How to cope with grief of losing dear one unexpectedly?

I'm studying in college. I lost my father recently (due to COVID-19). It was so unexpected because he was very much healthier than everyone I know (daddy had no other health issues). He was the one used to took care of mom, my brother and me. This news hit us so hard. We couldn't even process it (even now). I don't know how to console my mom. It would be so helpful if you could suggest some methods to cope with grieving (atleast books).
Asked by Jiju
Answered
06/23/2021

Hi Jiju,

Let me first say how sorry I am for your loss. Losing a loved one is the hardest thing,  especially when it is a parent and even more so when they were otherwise healthy and have died unexpectedly. My heart goes out for you and your mom and brother.  

Grieving is a very personal thing and a journey that is unique for every person. There is grieving that will occur with you as a family and then grieving that will be your own with the personal experiences you had with your father.  When someone close to us dies unexpectedly there is a shock dimension also that has its own level of emotion and effect on our systems. 

Grieving is about love and caring. I like the words of grief expert, David Kessler, who says, "Death does not have the power to end our relationship with our loved ones."   I agree with this as our parents and other loved ones live on through us.  I would highly recommend two resources available. One is through a website called, Commune. There is a free 5-day presentation by David Kessler called, "help for the hurting heart".  There is another recent video put out by Kessler named  'when a parent dies". You can find this at, https://www.davidkesslertraining.com/when-a-aprent-dies-dk.

The early days of dealing with the loss can be some of the hardest as this is a time of pure grief and "free fall" when things at times just don't feel real.. like a dream... It's important for you to know and have the support to know that this will change and although we never really stop grieving the loss of a loved one... the saying "time heals all wounds" does have some truth to it. 

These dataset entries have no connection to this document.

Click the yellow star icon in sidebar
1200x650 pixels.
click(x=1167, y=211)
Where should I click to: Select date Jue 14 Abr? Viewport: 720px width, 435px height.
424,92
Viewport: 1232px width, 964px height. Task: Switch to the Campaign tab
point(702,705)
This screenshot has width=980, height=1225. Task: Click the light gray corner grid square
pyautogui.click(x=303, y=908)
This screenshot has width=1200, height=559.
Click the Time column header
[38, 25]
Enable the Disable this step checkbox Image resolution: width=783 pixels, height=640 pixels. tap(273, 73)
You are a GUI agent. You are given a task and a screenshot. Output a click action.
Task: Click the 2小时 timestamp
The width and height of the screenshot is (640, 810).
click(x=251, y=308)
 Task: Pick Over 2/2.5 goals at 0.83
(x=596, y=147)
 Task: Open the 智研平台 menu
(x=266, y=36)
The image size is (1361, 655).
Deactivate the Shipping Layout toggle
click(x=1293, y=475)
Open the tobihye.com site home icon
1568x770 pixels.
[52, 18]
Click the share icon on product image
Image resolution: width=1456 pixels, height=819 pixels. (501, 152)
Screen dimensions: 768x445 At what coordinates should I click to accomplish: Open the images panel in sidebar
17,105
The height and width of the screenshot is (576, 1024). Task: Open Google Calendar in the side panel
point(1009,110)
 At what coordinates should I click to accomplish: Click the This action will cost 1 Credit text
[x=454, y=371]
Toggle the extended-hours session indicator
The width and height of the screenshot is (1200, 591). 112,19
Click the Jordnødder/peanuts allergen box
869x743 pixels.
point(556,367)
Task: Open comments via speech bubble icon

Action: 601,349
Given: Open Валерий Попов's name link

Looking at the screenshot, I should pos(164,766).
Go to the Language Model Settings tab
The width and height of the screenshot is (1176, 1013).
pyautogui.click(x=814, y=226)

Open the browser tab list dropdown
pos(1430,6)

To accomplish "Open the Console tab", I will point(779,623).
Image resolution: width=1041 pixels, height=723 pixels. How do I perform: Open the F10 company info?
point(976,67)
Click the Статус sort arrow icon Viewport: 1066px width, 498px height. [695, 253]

I really like what Kessler says when he says that death does not have the power to end our relationship with a  loved one.  They live on through our memories of them. Through the things they said and did, through the ways they were and their personalities and quirks. 

It is important that you and your family take the time you need to grieve the loss of your father. Kessler refers to grief as a very organic thing. That we don't have to direct the grief... the grief is like a river that will take us where we need to go. 

It is important to not do grief alone also. Reaching out with your question and or having a counselor to talk to and work things through can be very helpful and supportive. It speaks to a strength in you that you reached out here.  There are no easy or magic answers or solutions to dealing with the loss of a loved one. However, keeping them alive in our hearts and finding the support to help get through can help ease the burden.